**PROBLEM STATEMENT:** Return all of the data exactly as given.

[Records from a data collection]
┄┄┄┄┄┄
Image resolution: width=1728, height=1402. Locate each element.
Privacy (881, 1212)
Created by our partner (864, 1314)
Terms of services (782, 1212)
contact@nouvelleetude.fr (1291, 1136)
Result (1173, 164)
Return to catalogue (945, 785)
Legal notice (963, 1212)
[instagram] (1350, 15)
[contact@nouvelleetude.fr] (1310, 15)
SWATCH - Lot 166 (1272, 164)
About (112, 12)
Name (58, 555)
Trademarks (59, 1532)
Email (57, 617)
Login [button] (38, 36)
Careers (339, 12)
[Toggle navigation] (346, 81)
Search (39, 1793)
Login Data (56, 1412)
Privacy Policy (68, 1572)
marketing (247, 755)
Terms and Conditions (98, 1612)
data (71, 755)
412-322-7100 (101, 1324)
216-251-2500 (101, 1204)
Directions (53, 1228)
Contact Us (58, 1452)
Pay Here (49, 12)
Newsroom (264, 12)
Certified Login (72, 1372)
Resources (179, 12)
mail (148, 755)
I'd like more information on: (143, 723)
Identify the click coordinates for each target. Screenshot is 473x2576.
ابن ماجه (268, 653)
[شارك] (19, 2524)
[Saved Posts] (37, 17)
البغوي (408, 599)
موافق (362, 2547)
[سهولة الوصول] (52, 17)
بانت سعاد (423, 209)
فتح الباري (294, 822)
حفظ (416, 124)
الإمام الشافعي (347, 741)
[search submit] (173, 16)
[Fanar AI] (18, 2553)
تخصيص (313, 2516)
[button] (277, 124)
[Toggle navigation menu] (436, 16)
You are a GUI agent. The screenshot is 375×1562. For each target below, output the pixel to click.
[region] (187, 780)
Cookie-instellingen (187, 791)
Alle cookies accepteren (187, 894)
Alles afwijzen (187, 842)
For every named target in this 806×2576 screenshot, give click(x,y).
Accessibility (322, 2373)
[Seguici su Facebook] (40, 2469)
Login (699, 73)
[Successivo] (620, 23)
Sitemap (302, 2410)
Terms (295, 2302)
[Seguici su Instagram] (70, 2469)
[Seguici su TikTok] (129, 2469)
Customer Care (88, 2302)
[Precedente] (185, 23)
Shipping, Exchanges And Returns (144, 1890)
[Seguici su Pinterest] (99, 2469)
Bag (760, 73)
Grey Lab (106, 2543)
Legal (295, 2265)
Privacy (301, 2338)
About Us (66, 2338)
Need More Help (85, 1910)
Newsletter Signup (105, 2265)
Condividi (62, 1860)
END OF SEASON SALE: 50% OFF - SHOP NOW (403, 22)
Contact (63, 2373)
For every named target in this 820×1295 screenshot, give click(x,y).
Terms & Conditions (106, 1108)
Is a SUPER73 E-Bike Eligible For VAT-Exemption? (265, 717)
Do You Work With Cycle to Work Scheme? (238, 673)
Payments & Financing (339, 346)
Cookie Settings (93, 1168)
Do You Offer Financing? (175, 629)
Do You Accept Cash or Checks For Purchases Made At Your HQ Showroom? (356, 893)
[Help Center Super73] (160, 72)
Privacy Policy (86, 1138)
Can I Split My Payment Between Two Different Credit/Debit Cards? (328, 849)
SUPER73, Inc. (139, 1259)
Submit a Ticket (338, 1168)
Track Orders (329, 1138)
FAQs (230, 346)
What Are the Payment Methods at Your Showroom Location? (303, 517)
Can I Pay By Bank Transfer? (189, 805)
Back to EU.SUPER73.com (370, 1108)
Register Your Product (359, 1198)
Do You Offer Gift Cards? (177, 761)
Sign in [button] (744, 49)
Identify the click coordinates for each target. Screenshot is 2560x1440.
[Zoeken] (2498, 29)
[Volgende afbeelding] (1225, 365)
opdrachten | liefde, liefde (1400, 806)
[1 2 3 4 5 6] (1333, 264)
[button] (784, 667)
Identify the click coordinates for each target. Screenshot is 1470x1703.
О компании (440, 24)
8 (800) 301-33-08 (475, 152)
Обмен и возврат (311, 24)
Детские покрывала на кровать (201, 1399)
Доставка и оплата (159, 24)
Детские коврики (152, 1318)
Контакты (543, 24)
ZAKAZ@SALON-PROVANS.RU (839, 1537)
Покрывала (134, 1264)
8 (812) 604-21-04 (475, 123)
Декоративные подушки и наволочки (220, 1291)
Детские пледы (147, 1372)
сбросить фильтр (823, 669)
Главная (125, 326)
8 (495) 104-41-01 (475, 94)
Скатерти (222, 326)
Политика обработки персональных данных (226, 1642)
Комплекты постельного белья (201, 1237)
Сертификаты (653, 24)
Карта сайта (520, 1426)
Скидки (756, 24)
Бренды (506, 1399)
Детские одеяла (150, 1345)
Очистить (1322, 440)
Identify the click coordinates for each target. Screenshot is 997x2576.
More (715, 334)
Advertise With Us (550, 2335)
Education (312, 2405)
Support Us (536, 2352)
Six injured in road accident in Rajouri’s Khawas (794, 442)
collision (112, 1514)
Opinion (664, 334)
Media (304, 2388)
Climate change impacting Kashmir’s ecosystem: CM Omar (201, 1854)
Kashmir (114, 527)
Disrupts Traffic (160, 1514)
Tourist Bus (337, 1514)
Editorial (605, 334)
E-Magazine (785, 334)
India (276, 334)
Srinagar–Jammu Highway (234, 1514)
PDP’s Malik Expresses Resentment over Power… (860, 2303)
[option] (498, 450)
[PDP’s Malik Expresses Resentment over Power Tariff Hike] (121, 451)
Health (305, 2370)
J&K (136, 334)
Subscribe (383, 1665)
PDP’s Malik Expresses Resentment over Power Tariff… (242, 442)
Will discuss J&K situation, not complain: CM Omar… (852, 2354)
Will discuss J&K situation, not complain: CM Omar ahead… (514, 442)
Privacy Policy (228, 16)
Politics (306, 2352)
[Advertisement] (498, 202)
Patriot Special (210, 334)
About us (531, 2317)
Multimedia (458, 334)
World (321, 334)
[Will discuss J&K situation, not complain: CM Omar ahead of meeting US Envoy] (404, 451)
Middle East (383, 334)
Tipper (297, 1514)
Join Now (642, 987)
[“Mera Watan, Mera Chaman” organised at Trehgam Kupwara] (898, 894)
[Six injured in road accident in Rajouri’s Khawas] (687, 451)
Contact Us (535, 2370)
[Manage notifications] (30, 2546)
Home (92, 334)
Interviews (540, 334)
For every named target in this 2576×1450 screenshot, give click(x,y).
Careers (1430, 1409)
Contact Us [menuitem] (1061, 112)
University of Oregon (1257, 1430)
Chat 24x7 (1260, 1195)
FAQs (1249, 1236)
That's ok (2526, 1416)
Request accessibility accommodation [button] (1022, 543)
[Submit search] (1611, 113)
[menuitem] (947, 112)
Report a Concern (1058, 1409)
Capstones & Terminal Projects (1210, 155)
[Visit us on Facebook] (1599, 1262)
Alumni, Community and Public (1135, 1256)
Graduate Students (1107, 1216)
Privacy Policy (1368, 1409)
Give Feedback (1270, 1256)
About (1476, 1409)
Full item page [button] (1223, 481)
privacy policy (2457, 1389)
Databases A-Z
┄┄┄┄┄┄
**ANSWER BOX:**
Image resolution: width=1728, height=1402. Locate each element.
Privacy (881, 1212)
Created by our partner (864, 1314)
Terms of services (782, 1212)
contact@nouvelleetude.fr (1291, 1136)
Result (1173, 164)
Return to catalogue (945, 785)
Legal notice (963, 1212)
[instagram] (1350, 15)
[contact@nouvelleetude.fr] (1310, 15)
SWATCH - Lot 166 (1272, 164)
About (112, 12)
Name (58, 555)
Trademarks (59, 1532)
Email (57, 617)
Login [button] (38, 36)
Careers (339, 12)
[Toggle navigation] (346, 81)
Search (39, 1793)
Login Data (56, 1412)
Privacy Policy (68, 1572)
marketing (247, 755)
Terms and Conditions (98, 1612)
data (71, 755)
412-322-7100 (101, 1324)
216-251-2500 (101, 1204)
Directions (53, 1228)
Contact Us (58, 1452)
Pay Here (49, 12)
Newsroom (264, 12)
Certified Login (72, 1372)
Resources (179, 12)
mail (148, 755)
I'd like more information on: (143, 723)
Identify the click coordinates for each target. Screenshot is 473x2576.
ابن ماجه (268, 653)
[شارك] (19, 2524)
[Saved Posts] (37, 17)
البغوي (408, 599)
موافق (362, 2547)
[سهولة الوصول] (52, 17)
بانت سعاد (423, 209)
فتح الباري (294, 822)
حفظ (416, 124)
الإمام الشافعي (347, 741)
[search submit] (173, 16)
[Fanar AI] (18, 2553)
تخصيص (313, 2516)
[button] (277, 124)
[Toggle navigation menu] (436, 16)
You are a GUI agent. The screenshot is 375×1562. For each target below, output the pixel to click.
[region] (187, 780)
Cookie-instellingen (187, 791)
Alle cookies accepteren (187, 894)
Alles afwijzen (187, 842)
For every named target in this 806×2576 screenshot, give click(x,y).
Accessibility (322, 2373)
[Seguici su Facebook] (40, 2469)
Login (699, 73)
[Successivo] (620, 23)
Sitemap (302, 2410)
Terms (295, 2302)
[Seguici su Instagram] (70, 2469)
[Seguici su TikTok] (129, 2469)
Customer Care (88, 2302)
[Precedente] (185, 23)
Shipping, Exchanges And Returns (144, 1890)
[Seguici su Pinterest] (99, 2469)
Bag (760, 73)
Grey Lab (106, 2543)
Legal (295, 2265)
Privacy (301, 2338)
About Us (66, 2338)
Need More Help (85, 1910)
Newsletter Signup (105, 2265)
Condividi (62, 1860)
END OF SEASON SALE: 50% OFF - SHOP NOW (403, 22)
Contact (63, 2373)
For every named target in this 820×1295 screenshot, give click(x,y).
Terms & Conditions (106, 1108)
Is a SUPER73 E-Bike Eligible For VAT-Exemption? (265, 717)
Do You Work With Cycle to Work Scheme? (238, 673)
Payments & Financing (339, 346)
Cookie Settings (93, 1168)
Do You Offer Financing? (175, 629)
Do You Accept Cash or Checks For Purchases Made At Your HQ Showroom? (356, 893)
[Help Center Super73] (160, 72)
Privacy Policy (86, 1138)
Can I Split My Payment Between Two Different Credit/Debit Cards? (328, 849)
SUPER73, Inc. (139, 1259)
Submit a Ticket (338, 1168)
Track Orders (329, 1138)
FAQs (230, 346)
What Are the Payment Methods at Your Showroom Location? (303, 517)
Can I Pay By Bank Transfer? (189, 805)
Back to EU.SUPER73.com (370, 1108)
Register Your Product (359, 1198)
Do You Offer Gift Cards? (177, 761)
Sign in [button] (744, 49)
Identify the click coordinates for each target. Screenshot is 2560x1440.
[Zoeken] (2498, 29)
[Volgende afbeelding] (1225, 365)
opdrachten | liefde, liefde (1400, 806)
[1 2 3 4 5 6] (1333, 264)
[button] (784, 667)
Identify the click coordinates for each target. Screenshot is 1470x1703.
О компании (440, 24)
8 (800) 301-33-08 (475, 152)
Обмен и возврат (311, 24)
Детские покрывала на кровать (201, 1399)
Доставка и оплата (159, 24)
Детские коврики (152, 1318)
Контакты (543, 24)
ZAKAZ@SALON-PROVANS.RU (839, 1537)
Покрывала (134, 1264)
8 (812) 604-21-04 (475, 123)
Декоративные подушки и наволочки (220, 1291)
Детские пледы (147, 1372)
сбросить фильтр (823, 669)
Главная (125, 326)
8 (495) 104-41-01 (475, 94)
Скатерти (222, 326)
Политика обработки персональных данных (226, 1642)
Комплекты постельного белья (201, 1237)
Сертификаты (653, 24)
Карта сайта (520, 1426)
Скидки (756, 24)
Бренды (506, 1399)
Детские одеяла (150, 1345)
Очистить (1322, 440)
Identify the click coordinates for each target. Screenshot is 997x2576.
More (715, 334)
Advertise With Us (550, 2335)
Education (312, 2405)
Support Us (536, 2352)
Six injured in road accident in Rajouri’s Khawas (794, 442)
collision (112, 1514)
Opinion (664, 334)
Media (304, 2388)
Climate change impacting Kashmir’s ecosystem: CM Omar (201, 1854)
Kashmir (114, 527)
Disrupts Traffic (160, 1514)
Tourist Bus (337, 1514)
Editorial (605, 334)
E-Magazine (785, 334)
India (276, 334)
Srinagar–Jammu Highway (234, 1514)
PDP’s Malik Expresses Resentment over Power… (860, 2303)
[option] (498, 450)
[PDP’s Malik Expresses Resentment over Power Tariff Hike] (121, 451)
Health (305, 2370)
J&K (136, 334)
Subscribe (383, 1665)
PDP’s Malik Expresses Resentment over Power Tariff… (242, 442)
Will discuss J&K situation, not complain: CM Omar… (852, 2354)
Will discuss J&K situation, not complain: CM Omar ahead… (514, 442)
Privacy Policy (228, 16)
Politics (306, 2352)
[Advertisement] (498, 202)
Patriot Special (210, 334)
About us (531, 2317)
Multimedia (458, 334)
World (321, 334)
[Will discuss J&K situation, not complain: CM Omar ahead of meeting US Envoy] (404, 451)
Middle East (383, 334)
Tipper (297, 1514)
Join Now (642, 987)
[“Mera Watan, Mera Chaman” organised at Trehgam Kupwara] (898, 894)
[Six injured in road accident in Rajouri’s Khawas] (687, 451)
Contact Us (535, 2370)
[Manage notifications] (30, 2546)
Home (92, 334)
Interviews (540, 334)
For every named target in this 2576×1450 screenshot, give click(x,y).
Careers (1430, 1409)
Contact Us [menuitem] (1061, 112)
University of Oregon (1257, 1430)
Chat 24x7 (1260, 1195)
FAQs (1249, 1236)
That's ok (2526, 1416)
Request accessibility accommodation [button] (1022, 543)
[Submit search] (1611, 113)
[menuitem] (947, 112)
Report a Concern (1058, 1409)
Capstones & Terminal Projects (1210, 155)
[Visit us on Facebook] (1599, 1262)
Alumni, Community and Public (1135, 1256)
Graduate Students (1107, 1216)
Privacy Policy (1368, 1409)
Give Feedback (1270, 1256)
About (1476, 1409)
Full item page [button] (1223, 481)
privacy policy (2457, 1389)
Databases A-Z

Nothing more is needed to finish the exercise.